# Treating Plywood for outdoor use?



## elks

Ok I am making a small platform for the high school band drumming section. It is basically a deck, but it will have 3/4 plywood for the floor. I am needing to seal it up as best we can such that it will last a long time. The last one built was before my time and used 5/8 plywood and was still in decent shape until the wind picked it up and relocated 60 yards away and about 40 feet lower. 

So what can I do to water seal the whole thing up? Need good quality water resistant setup to keep it lasting.


----------



## cabinetman

Will this platform be painted, or finished how? Your best choice (and the most expensive) would be marine grade plywood. Or you could use A-C exterior, or CDX plywood. 












 







.


----------



## elks

cabinetman said:


> Will this platform be painted, or finished how? Your best choice (and the most expensive) would be marine grade plywood. Or you could use A-C exterior, or CDX plywood.
> 
> 
> 
> 
> 
> 
> 
> 
> 
> 
> 
> 
> 
> 
> 
> 
> 
> 
> 
> 
> .


It will be CDX(already had it in stock). I could do either paint or stain. I was leaning towards stain, but am open to suggestions.

Thanks a ton.


----------



## tcleve4911

Porch & deck enamel..........


----------



## elks

tcleve4911 said:


> Porch & deck enamel..........


Oil based i would assume. Any particular brand? I have a true value near by and a sherwim williams. I also can order online. 

I saw armor gaurd stuff for $90 a gallon and valspar for only 32 a gallon.


----------



## GearWorksguy

I am partial to True Value hw stores as as my late father-in-law owned one for over 35 years..... Oil base is going to stick better.

I would also ask you to consider something to be added to the last coat of paint for grit. This might be something of a controversial idea but if the kids are going to be "up there" and you use some enamel it might get slippery. I expect you will have rain and maybe snow to contend with too so the grit will help keep the kids safer It also might help keep the paint on longer if they happen to shovel snow off.

So I am adding some links of products with grit for your collective review. Just a thought....

http://www.interstateproducts.com/nonslipproducts.htm
http://www.ehow.com/how_7656204_apply-antislip-grit-paint.html
http://www.epoxyproducts.com/nonslip.html


----------



## Steve Neul

If it's going to be painted, I like pressure treated yellow pine. It would last years if left raw. If the plywood is fresh from the factory, I would let it dry a couple of weeks before painting. The plywood can also be stained but more drying time is needed.


----------



## del schisler

tcleve4911 said:


> Porch & deck enamel..........


That will make it slick as all hell just with a little moister and even than with from grass to the enamel it could be slick with leather sole's??? Get something to sprinkle in when the paint is still wet ? I bet some one will know i doin't.

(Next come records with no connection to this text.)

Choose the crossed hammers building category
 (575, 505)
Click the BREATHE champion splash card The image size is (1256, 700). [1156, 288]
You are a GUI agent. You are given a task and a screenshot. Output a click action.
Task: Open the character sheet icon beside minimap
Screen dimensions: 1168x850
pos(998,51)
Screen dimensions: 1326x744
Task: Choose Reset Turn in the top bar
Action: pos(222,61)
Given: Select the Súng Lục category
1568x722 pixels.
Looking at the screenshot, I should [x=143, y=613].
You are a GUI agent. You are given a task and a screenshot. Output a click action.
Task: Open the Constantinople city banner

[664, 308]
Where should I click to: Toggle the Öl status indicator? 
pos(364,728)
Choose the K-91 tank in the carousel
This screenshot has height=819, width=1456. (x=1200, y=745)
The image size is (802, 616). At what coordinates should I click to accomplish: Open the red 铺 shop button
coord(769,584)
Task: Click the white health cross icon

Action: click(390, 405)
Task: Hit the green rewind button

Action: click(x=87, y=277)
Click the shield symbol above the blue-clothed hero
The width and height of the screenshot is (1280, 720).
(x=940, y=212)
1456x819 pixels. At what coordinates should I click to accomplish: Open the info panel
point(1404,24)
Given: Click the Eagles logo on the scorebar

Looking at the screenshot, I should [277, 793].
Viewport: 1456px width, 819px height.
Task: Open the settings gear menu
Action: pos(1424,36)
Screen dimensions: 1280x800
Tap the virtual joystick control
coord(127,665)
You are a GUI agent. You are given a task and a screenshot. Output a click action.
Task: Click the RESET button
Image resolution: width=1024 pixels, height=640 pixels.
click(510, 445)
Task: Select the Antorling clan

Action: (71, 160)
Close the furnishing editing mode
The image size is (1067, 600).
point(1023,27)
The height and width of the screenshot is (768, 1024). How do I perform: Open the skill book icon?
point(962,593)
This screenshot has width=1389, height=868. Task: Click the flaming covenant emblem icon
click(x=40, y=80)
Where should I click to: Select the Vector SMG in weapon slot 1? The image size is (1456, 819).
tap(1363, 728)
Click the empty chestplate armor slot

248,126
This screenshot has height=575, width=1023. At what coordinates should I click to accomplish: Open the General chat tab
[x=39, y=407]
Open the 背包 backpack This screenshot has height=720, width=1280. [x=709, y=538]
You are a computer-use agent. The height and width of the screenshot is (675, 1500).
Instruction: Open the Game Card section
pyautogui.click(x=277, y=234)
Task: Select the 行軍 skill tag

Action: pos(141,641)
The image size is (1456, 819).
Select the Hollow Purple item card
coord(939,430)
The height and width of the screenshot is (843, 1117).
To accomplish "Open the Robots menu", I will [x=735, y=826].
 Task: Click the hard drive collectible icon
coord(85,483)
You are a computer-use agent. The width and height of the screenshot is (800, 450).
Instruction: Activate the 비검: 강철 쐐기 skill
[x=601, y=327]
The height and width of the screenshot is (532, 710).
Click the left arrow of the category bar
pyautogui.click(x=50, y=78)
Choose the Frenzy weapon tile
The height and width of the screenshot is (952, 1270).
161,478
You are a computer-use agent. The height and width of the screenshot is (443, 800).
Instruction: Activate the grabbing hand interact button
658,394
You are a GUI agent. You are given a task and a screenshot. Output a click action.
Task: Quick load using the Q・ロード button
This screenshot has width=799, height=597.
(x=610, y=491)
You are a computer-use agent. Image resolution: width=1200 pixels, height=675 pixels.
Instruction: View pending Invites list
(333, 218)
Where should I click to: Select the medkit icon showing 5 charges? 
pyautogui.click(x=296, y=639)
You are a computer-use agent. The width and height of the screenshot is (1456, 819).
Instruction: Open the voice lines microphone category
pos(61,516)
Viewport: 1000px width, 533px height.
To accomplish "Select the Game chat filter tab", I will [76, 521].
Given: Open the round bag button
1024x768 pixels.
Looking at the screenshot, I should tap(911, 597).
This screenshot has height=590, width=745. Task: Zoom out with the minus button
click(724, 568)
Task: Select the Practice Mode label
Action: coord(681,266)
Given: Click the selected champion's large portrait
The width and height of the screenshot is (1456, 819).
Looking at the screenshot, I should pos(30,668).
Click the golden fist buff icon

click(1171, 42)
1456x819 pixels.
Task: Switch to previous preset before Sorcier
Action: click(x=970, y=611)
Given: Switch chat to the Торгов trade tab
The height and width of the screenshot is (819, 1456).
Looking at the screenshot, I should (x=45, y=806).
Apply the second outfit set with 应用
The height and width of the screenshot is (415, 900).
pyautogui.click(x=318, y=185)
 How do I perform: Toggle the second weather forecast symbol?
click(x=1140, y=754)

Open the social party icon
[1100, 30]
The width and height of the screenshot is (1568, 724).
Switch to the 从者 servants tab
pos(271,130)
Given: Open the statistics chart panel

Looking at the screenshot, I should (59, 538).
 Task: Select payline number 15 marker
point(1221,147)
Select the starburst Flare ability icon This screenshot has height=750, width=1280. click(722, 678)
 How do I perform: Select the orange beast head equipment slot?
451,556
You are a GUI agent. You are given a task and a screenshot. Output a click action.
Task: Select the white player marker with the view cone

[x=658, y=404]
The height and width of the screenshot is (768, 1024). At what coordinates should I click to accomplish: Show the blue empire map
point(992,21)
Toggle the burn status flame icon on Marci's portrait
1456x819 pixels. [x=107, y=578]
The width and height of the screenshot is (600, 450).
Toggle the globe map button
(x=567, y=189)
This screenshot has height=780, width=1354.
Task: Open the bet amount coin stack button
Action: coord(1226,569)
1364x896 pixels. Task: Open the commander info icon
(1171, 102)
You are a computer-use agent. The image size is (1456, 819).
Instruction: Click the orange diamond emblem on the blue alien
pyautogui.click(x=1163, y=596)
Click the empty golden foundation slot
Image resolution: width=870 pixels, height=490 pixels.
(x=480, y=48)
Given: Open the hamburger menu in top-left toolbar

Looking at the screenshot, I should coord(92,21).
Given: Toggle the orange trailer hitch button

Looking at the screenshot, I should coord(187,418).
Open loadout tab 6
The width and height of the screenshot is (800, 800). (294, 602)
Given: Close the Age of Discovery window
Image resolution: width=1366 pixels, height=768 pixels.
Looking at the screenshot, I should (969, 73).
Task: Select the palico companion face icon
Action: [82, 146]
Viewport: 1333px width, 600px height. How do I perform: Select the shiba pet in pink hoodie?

Doin't want any skater's


----------



## cowboy dan

just use grip tape.... for skateboards. it works and you can get many colors. you can also do some cool designs with it.


----------



## BWSmith

If its for a school band....one thought would be to talk to the local truck bedliner folks.See if they'll shoot it as a donation of sorts.Maybe have them get a little advertizing out of it.....one of their stickers and some free tickets or sumthin?BW


----------



## GeorgeC

Coat all sides in two part epoxy. If you really want to make it a forever floor also wrap it in fiberglass mat before epoxy.

George


----------